WHAT YOU WILL DO >>
A - In the article on the Ravens' playoff chances, reproduce word for word the part that opens with the words containing "The Ravens were" and closes with "Browns and Dolphins.".
B - Summarize the article on the Ravens' playoff hopes in two sentences.
C - Go on with the article on the Ravens' playoff chances, starting right after its final sentence.

━━━━━ SOURCE PASSAGE ━━━━━

OWINGS MILLS -- When the Ravens walked off the field under a dark Cleveland sky earlier this month, it seemed as if the light had gone out on their playoff chances.

But, just as the clocks had to be reset to allow early morning light through the windows, the sun may be again rising on yet another Baltimore postseason.

The Ravens were 12th in the overall AFC standings after their first loss to the Browns in six years, but moved up to 10th when their overtime win against Cincinnati was coupled with losses by San Diego and Oakland.

Baltimore's position was bolstered even further when Tennessee began Week 11 with a home loss to Indianapolis Nov. 14. That result put the Ravens in ninth place going into the weekend, with a chance to get into the top six awaiting them Nov. 17.

If the Ravens beat the Chicago Bears (1 p.m. Nov. 17; WJZ-TV, WIYY-FM) and the New York Jets, Miami and Cleveland all lose their games, Baltimore will hold down the sixth and final playoff seed, which the Jets currently hold. That's because the Ravens would be 5-5, tied with the Jets and one game better than the Browns and Dolphins. 

Plus, because the Ravens currently have a better conference record than the Jets (4-4 to 2-4), they would win the tiebreaker -- but that could change when the two teams have their head-to-head meeting Nov. 24 in Baltimore.

Nonetheless, two factors should temper any fan's enthusiasm. 

First, the fact that there is almost half a season left to play is evidence enough that anything can happen, and probably will.

Secondly, the parity that lends itself to such wild swings in fortunes doesn't cover up the fact that the Ravens still have on-field problems that need addressing.

They include the lack of a running game; quarterback Joe Flacco's inconsistent accuracy; poor pass protection; and, in an overall sense, the underachievement of an offense that has scored more than 20 points during a game three times all season.

━━━━━ DATA EXTRACT ━━━━━

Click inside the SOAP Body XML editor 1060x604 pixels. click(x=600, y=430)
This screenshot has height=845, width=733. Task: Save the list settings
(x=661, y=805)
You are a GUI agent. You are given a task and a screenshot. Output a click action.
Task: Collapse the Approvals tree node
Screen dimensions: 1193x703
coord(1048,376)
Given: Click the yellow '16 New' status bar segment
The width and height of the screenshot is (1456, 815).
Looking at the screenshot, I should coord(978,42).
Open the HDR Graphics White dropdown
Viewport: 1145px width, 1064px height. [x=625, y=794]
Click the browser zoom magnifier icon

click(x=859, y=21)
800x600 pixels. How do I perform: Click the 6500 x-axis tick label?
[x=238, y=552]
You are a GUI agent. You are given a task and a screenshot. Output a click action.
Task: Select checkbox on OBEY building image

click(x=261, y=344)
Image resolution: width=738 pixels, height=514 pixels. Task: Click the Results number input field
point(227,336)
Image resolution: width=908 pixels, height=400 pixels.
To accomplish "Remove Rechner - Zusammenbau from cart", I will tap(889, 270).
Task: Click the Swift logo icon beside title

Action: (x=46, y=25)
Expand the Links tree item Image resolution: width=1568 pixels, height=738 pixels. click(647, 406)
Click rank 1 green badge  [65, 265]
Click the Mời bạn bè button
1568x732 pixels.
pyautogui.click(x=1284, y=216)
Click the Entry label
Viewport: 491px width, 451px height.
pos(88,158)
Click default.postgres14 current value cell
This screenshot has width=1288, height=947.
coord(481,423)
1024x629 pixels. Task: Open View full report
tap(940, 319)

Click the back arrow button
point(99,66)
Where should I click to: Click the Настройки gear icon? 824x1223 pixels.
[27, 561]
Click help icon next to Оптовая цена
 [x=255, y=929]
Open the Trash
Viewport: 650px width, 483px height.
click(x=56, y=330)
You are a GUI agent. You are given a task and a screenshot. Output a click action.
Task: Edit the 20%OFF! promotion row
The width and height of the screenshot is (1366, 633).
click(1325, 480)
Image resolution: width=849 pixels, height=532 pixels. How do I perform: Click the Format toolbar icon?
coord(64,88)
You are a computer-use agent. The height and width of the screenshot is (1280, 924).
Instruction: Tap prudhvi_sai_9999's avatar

━━━━━

TASK ANSWERS >>
A -
The Ravens were 12th in the overall AFC standings after their first loss to the Browns in six years, but moved up to 10th when their overtime win against Cincinnati was coupled with losses by San Diego and Oakland.

Baltimore's position was bolstered even further when Tennessee began Week 11 with a home loss to Indianapolis Nov. 14. That result put the Ravens in ninth place going into the weekend, with a chance to get into the top six awaiting them Nov. 17.

If the Ravens beat the Chicago Bears (1 p.m. Nov. 17; WJZ-TV, WIYY-FM) and the New York Jets, Miami and Cleveland all lose their games, Baltimore will hold down the sixth and final playoff seed, which the Jets currently hold. That's because the Ravens would be 5-5, tied with the Jets and one game better than the Browns and Dolphins.

B - After losing to the Browns, the Ravens rose from 12th to ninth in the AFC standings, helped by their overtime win over Cincinnati and losses by San Diego, Oakland and Tennessee, and a win over the Bears paired with losses by the Jets, Miami and Cleveland would give them the sixth playoff seed. Still, almost half the season remains, and the team has on-field problems, including no running game, Joe Flacco's inconsistent accuracy, poor pass protection and an underachieving offense.

C -
In 2012, the Super Bowl champion Ravens broke that barrier nine times during 16 regular-season games before scoring 24 or more points during all four postseason contests, three of which were played away from home. Baltimore has lost four of five road games this year.

Head coach John Harbaugh doesn't often analyze the differences between road and home play, but he did acknowledge the disparity.

"There's always change required," he said. "You've got to improve, and change is improvement. We've got to play better. We've lost tough games (in Buffalo, Pittsburgh and Cleveland). So, we've got to find a way to win those tight games on the road."

Protecting Flacco -- the most-blitzed quarterback in the league, with 145 instances when he has faced five or more rushers -- and getting the run game going are two main priorities, which could yield encouraging results Nov. 17.

That's because the Bears, a franchise known for tough, physical defense, are currently a team that struggles to stop the run or rush the passer.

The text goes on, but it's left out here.